When we limit the focus of our strategies to reporting, we make it seem like the only people who can fix sexual violence are sexual violence survivors. We make it seem like someone has done something wrong when they choose not to report. We implicitly blame not only one singular person, but all people who experienced sexual assault and did not report it, for the violence that dwells on our campus. That blame is, on its own, a violence.
Blaming the very group of people who were victimized for being victimized ignores the fact that sexual assaults have perpetrators. Those perpetrators arrive at orientation and leave after graduation having committed a heinous crime, not because someone didn’t report it, but because they were not stopped from committing violence against someone in the first place.
I was fourteen years old when an older boy that I knew sent me pictures of his erect penis and of his naked body to me via Snapchat. I remember opening the first one standing in the doorway between my 8th grade science room and my choir room. By the end of the day, he had sent more. I saw them all. I deleted my account. And I didn’t tell anybody.
Did I do something wrong by not reporting it?
I feel like I did.
On Valentine’s Day, surrounded by hearts and roses and love, I was a ninth-grader with a back brace again walking to choir rehearsal again. When I moved into my dorm on Central Campus, late on a cold night in January, remembering that haunting DukeAlert, I was that ninth-grader again. When I was in Shooters last fall, sober, my eyes darting from friend to friend to friend to make sure that they were safe, I was that ninth-grader again.
Even though it has been years since I thought so viscerally of what happened to me then—how I saw that man many times afterwards and never said anything, how he’s a real person with a Facebook profile and I never said anything, how he could have done this to other fourteen-year-olds and I never said anything—I feel like I did something wrong. I feel that way because I live in a culture that has said it is not only my fault for being harassed, but my fault that this violent person faced no consequences.
You don’t have to have been one of the people who leaves Duke affected by an assault to leave Duke affected by assault.

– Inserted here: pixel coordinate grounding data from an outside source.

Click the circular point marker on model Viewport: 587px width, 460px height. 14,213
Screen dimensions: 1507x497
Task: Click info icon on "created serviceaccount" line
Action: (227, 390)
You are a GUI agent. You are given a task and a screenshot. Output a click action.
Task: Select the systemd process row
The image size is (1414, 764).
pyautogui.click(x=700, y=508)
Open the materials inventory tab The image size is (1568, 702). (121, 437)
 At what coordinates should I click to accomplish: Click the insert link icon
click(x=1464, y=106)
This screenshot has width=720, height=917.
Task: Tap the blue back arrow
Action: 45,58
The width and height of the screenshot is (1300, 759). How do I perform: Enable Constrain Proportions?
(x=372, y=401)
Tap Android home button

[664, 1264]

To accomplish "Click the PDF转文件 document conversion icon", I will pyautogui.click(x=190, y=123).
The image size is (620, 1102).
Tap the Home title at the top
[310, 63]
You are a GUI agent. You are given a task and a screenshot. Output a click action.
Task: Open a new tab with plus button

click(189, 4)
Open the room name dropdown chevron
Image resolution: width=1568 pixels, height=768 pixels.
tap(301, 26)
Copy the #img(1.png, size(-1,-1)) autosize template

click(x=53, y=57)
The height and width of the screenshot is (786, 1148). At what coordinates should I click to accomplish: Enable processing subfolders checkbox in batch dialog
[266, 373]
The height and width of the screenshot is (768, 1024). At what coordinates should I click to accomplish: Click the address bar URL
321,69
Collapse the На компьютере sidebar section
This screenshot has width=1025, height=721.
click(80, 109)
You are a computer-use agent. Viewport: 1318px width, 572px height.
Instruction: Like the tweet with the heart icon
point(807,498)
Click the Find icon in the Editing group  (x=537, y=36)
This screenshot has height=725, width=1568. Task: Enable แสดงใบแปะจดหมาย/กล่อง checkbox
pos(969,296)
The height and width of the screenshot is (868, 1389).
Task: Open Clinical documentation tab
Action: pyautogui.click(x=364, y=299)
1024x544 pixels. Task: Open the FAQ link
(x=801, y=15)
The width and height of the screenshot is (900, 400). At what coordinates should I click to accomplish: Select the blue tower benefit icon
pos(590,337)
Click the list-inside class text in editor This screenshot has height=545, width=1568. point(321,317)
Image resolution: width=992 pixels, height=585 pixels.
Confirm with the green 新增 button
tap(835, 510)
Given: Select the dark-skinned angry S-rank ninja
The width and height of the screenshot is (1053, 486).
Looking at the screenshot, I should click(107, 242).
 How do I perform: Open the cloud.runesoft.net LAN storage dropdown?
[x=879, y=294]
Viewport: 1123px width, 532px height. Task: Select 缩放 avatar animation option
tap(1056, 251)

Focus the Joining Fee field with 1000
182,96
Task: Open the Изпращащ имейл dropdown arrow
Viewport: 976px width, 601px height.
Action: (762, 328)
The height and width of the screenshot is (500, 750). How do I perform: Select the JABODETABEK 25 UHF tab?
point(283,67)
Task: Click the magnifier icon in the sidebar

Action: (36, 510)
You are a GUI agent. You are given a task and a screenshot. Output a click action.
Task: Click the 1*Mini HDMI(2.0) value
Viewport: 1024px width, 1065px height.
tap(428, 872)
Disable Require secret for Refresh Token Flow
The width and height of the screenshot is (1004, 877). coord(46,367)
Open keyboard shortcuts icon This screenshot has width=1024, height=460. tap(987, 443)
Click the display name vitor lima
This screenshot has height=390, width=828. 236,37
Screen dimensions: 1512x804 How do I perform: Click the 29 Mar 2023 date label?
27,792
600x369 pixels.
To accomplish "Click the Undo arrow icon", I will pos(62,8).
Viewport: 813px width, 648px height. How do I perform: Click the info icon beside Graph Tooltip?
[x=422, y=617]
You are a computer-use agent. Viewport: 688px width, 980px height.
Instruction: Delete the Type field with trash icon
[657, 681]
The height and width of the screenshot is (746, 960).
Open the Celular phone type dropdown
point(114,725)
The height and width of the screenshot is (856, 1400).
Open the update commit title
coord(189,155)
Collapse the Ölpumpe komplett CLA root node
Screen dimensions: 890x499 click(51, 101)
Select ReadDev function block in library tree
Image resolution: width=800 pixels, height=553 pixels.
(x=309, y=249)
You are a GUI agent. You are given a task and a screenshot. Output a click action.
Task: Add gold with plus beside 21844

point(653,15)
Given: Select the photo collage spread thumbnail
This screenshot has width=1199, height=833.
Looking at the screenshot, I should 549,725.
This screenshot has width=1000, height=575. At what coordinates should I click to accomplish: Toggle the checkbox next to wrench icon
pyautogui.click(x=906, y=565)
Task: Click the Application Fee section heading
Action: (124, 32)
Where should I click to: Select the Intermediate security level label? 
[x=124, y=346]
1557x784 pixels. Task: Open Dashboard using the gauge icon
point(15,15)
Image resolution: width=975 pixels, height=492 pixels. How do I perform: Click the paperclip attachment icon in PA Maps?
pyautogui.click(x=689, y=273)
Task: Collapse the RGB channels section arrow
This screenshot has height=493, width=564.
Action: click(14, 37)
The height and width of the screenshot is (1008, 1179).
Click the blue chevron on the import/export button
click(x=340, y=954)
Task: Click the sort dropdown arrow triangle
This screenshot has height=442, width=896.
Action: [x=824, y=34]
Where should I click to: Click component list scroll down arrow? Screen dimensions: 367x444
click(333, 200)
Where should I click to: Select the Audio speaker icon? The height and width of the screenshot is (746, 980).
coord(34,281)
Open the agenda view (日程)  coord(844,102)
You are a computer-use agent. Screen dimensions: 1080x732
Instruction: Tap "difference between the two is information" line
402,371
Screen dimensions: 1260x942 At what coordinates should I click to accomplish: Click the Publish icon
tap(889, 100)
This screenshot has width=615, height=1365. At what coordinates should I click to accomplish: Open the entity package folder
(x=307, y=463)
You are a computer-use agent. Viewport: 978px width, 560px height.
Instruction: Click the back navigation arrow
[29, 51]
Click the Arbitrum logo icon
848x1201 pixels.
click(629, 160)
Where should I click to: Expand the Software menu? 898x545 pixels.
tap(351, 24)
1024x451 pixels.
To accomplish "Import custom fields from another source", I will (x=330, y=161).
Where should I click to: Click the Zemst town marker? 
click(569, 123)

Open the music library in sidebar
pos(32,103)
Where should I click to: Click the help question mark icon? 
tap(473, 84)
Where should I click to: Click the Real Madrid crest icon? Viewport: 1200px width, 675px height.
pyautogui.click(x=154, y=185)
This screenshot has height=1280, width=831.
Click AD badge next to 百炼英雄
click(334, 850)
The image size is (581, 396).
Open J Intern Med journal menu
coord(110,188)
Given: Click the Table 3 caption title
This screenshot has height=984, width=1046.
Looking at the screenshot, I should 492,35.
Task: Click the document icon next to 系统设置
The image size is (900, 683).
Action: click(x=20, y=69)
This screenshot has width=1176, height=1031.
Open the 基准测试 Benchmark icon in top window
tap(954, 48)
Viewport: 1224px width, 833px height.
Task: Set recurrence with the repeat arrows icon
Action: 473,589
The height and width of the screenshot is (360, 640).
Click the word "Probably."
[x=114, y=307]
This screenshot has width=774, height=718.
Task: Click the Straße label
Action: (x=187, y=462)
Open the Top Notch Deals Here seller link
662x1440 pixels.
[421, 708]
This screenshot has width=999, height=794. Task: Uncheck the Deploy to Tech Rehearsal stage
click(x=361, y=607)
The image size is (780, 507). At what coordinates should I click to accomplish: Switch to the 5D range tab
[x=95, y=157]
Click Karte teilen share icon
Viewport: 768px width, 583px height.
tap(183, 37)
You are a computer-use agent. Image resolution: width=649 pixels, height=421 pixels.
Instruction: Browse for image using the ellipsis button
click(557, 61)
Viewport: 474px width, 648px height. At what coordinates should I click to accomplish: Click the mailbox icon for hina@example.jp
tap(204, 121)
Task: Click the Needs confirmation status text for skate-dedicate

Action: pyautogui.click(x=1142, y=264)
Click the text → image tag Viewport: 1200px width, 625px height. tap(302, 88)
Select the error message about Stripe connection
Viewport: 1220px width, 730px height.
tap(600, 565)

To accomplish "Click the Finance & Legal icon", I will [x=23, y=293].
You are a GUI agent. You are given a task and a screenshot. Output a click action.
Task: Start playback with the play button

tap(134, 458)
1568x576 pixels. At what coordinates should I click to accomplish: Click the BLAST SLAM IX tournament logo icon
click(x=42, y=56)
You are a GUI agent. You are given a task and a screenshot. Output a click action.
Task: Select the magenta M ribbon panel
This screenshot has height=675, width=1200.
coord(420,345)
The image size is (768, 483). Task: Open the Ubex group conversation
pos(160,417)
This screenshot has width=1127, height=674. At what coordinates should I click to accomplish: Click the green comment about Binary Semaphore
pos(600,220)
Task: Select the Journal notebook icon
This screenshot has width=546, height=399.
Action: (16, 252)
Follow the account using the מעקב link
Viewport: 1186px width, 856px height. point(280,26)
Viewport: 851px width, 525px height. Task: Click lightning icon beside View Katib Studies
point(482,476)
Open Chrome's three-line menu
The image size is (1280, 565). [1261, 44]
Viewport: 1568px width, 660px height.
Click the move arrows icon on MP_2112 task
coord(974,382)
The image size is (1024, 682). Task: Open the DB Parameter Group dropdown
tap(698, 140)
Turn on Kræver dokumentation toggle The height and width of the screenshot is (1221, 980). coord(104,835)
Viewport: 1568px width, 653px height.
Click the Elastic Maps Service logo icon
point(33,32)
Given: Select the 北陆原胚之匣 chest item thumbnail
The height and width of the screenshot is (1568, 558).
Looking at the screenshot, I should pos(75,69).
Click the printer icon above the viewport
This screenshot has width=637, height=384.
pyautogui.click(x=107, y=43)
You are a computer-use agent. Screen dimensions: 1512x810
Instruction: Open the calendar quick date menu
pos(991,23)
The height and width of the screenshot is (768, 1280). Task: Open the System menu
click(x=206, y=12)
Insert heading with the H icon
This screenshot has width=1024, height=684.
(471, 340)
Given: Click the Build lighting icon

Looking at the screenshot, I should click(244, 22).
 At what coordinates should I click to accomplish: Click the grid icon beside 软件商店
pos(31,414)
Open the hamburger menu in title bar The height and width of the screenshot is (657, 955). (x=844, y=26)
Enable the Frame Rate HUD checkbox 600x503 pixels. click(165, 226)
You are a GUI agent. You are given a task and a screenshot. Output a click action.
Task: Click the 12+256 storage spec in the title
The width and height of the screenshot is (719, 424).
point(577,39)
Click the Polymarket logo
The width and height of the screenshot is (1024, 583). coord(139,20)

Shame, stigma and victim-blaming are in the very air we breathe, from move-in day to graduation day. It’s why so few people report. And it’s why so many people assault.
If we’re going to stop sexual violence on campus, or at the very least make sure it happens to fewer people, we certainly must make reporting easier, must make sure people feel seen and heard every step of the process. But it is going to take far more than a better reporting process for students to feel safe on this campus. It is going to take a fundamental shift in whose responsibility we believe it is to keep people safe.
Because I know that what happened to me was not my fault. What happened to the people I love was not their fault. And if you’re reading this and your jaw is tight, your palms sweaty, your stomach sick, it is not your fault either. You haven’t done anything wrong.
I will say that over and over again, the next time it happens and the next, until I believe it to be true for myself.
Liddy Grantland is a Trinity senior who misses Rebecca Torrence so much. Her column, “feel your feelings,” runs on alternate Tuesdays.